Enhanced binding to origin DNA at low pH enables easy detection of polyomavirus large T antigen by gel mobility shift assay of unfixed complexes.

Enhanced, stable binding by polyomavirus large T antigen to the viral DNA replication origin at pH 6 allowed the development of a gel mobility shift assay for the detection of large T antigen. Such assays were not possible at pH 7.6 without previous fixation, due to instability of the complexes. We demonstrated that the gel mobility shift assay at pH 6 is very sensitive, allowing the detection of as little as 5 ng large T antigen, and is highly specific for DNA containing G(A/G)GGC target sequences. This method was used to detect large T antigen in crude cell lysates from transformed yeast cell lines or nuclear extracts from infected insect cells.

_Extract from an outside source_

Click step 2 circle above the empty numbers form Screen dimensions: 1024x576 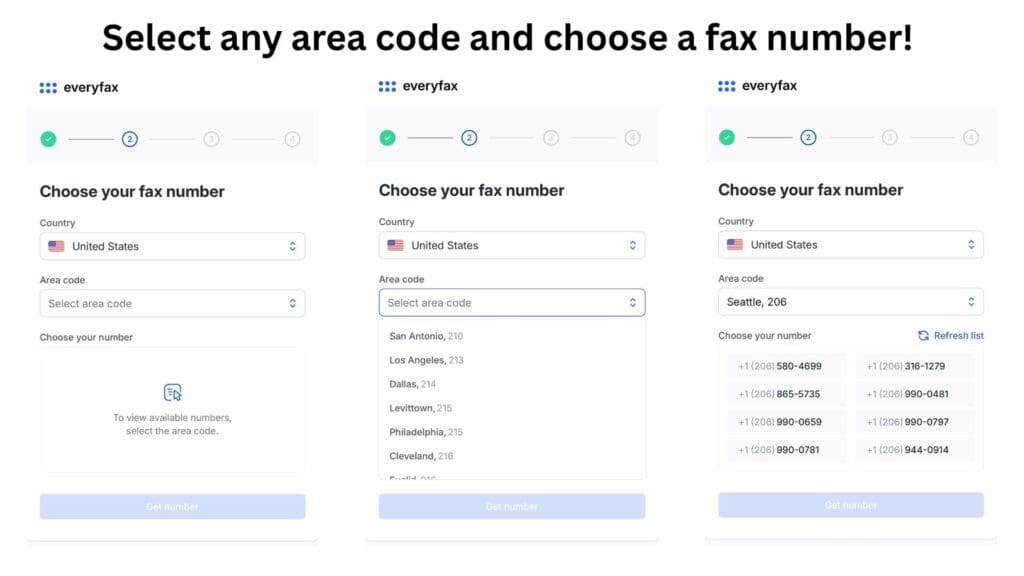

Large T antigen-DNA complexes remained at or near the loading well in 5% acrylamide or 1.5% agarose gels, indicating that these complexes are very large. Glycerol gradient analysis showed that protein-DNA complexes formed at pH 6 were massive, and that large T antigen also formed large complexes when incubated at low pH in the absence of DNA. These results show that pH has a major effect on binding of large T antigen to its multiple target sites in the viral origin of DNA replication, presumably by affecting protein-protein interactions that are important for the stability of large T antigen-DNA complexes.